Nachdem der Nebenerwerbslandwirt in den ersten beiden Instanzen Recht bekommen hat, scheiterte er zunächst beim BGH. Die obersten Bundesrichter stellten fest, dass die Beseitigung der Mauer ausschließlich davon anhänge, ob und in welchem Umfang ein Notwegerecht zu Gunsten des Eigentümers eingeräumt werden müsse. In diesem Zusammenhang komme es maßgeblich darauf an, ob ein Grundstück grundsätzlich erreichbar sei, auch, um beispielsweise sperrige Gegenstände zu laden. Die Notwendigkeit einer Zufahrt für Kraftfahrzeuge mit dem Zweck, sie auf dem Grundstück selbst abzustellen, könne sich allerdings nur aus besonderen Umständen des Einzelfalles ergeben. Im Hinblick auf die landwirtschaftliche Bewirtschaftungsform des Vierseithofes – es handelt sich um eine Hasen- und Wachtelzucht mit weniger als 50 Tieren – sei dies jedoch fraglich, sodass zunächst überprüft werden müsse, ob der An- und Abtransport der Güter nicht auch auf anderem Wege, beispielsweise unter Zuhilfenahme eigens für räumlich beengte Verhältnisse konstruiertes Transportmittel, möglich sei. Diese Feststellungen müssten erneut überprüft werden unter Berücksichtigung der tatsächlichen Begebenheiten. Sollte sich dabei herausstellen, dass ein Auffahren auf das Hofgrundstück zum Be- und Entladen notwendig ist und anderenfalls unzumutbare Erschwernisse, beispielsweise bei der Anlieferung von Brennsoffen oder sonstigen Gütern oder bei der Durchführung von notwendigen Baumaßnahmen entstünden, käme ein Notwegerecht in Frage, welches gegebenenfalls dann auch die Beseitigung der errichteten Mauer rechtfertige.

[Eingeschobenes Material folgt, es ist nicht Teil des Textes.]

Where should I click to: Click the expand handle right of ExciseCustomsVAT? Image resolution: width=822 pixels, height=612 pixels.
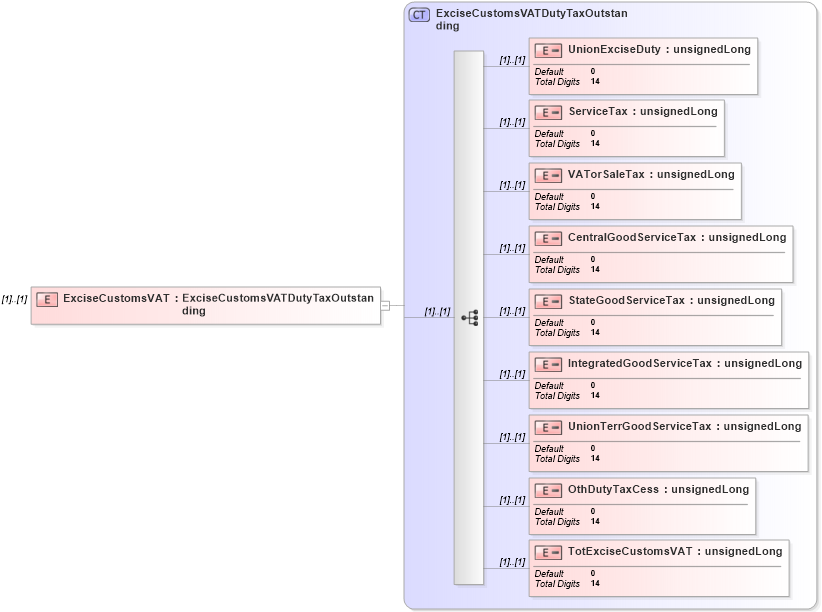384,304
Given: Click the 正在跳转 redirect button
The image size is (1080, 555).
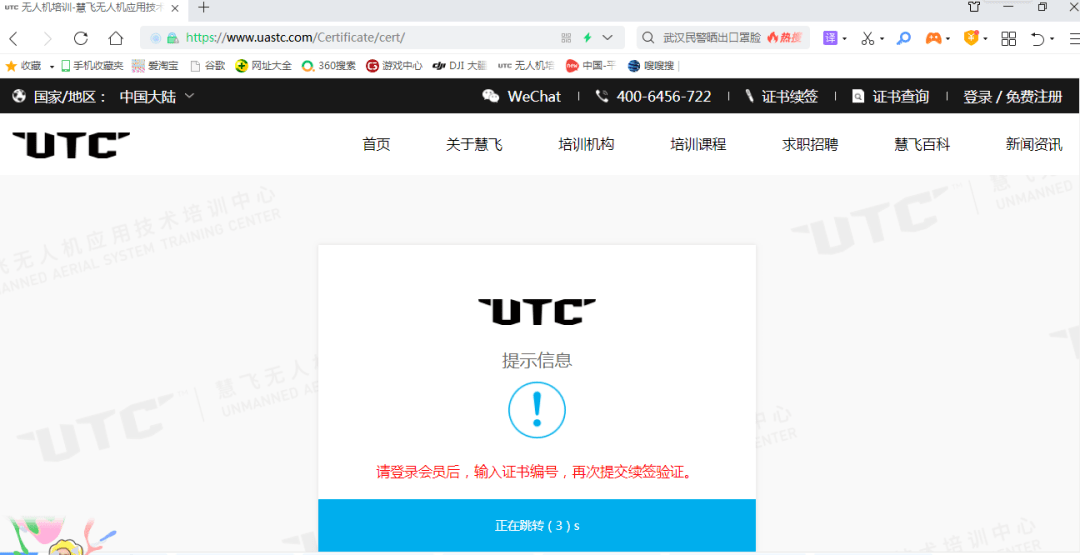Looking at the screenshot, I should tap(537, 525).
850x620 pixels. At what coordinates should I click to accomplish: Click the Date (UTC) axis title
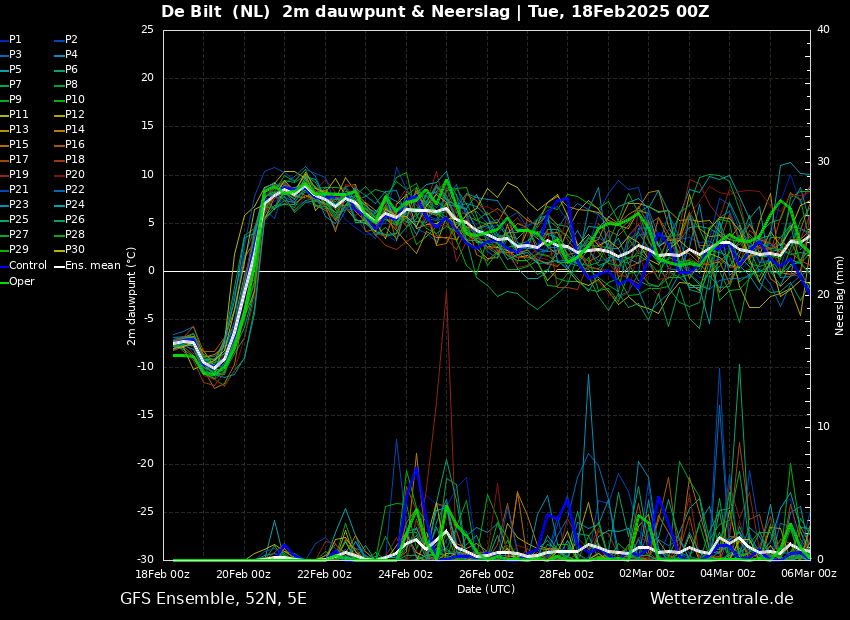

Die Entscheidung des Bundesgerichtshofes zeigt, dass das Bestehen und der Umfang eines Notwegerechtes an enge Grenzen gebunden ist und nicht in jedem Falle ein Befahren eines Grundstückes mit Fahrzeugen oder Maschinen automatisch davon umfasst ist. Vielmehr müssen die konkreten Nutzungsformen und -möglichkeiten und eventuelle Erschwernisse der Nutzung berücksichtigt werden. Das ist letztlich Ausdruck des Grundgedankens des Eigentums, welches nur in Ausnahmefällen und dann nur im notwendigen Umfang eingeschränkt werden darf, begründet. Wenn unklare Zuwegungen über fremde Grundstücke bestehen, ist es den Grundstückseigentümern zur Vermeidung von Streitigkeiten auch für die Zukunft und vor allem für mögliche Rechtsnachfolger dringend zu empfehlen, mit den Nachbarn geeignete Regelungen zu treffen und diese auch für beide Seiten verbindlich grundbuchrechtlich abzusichern.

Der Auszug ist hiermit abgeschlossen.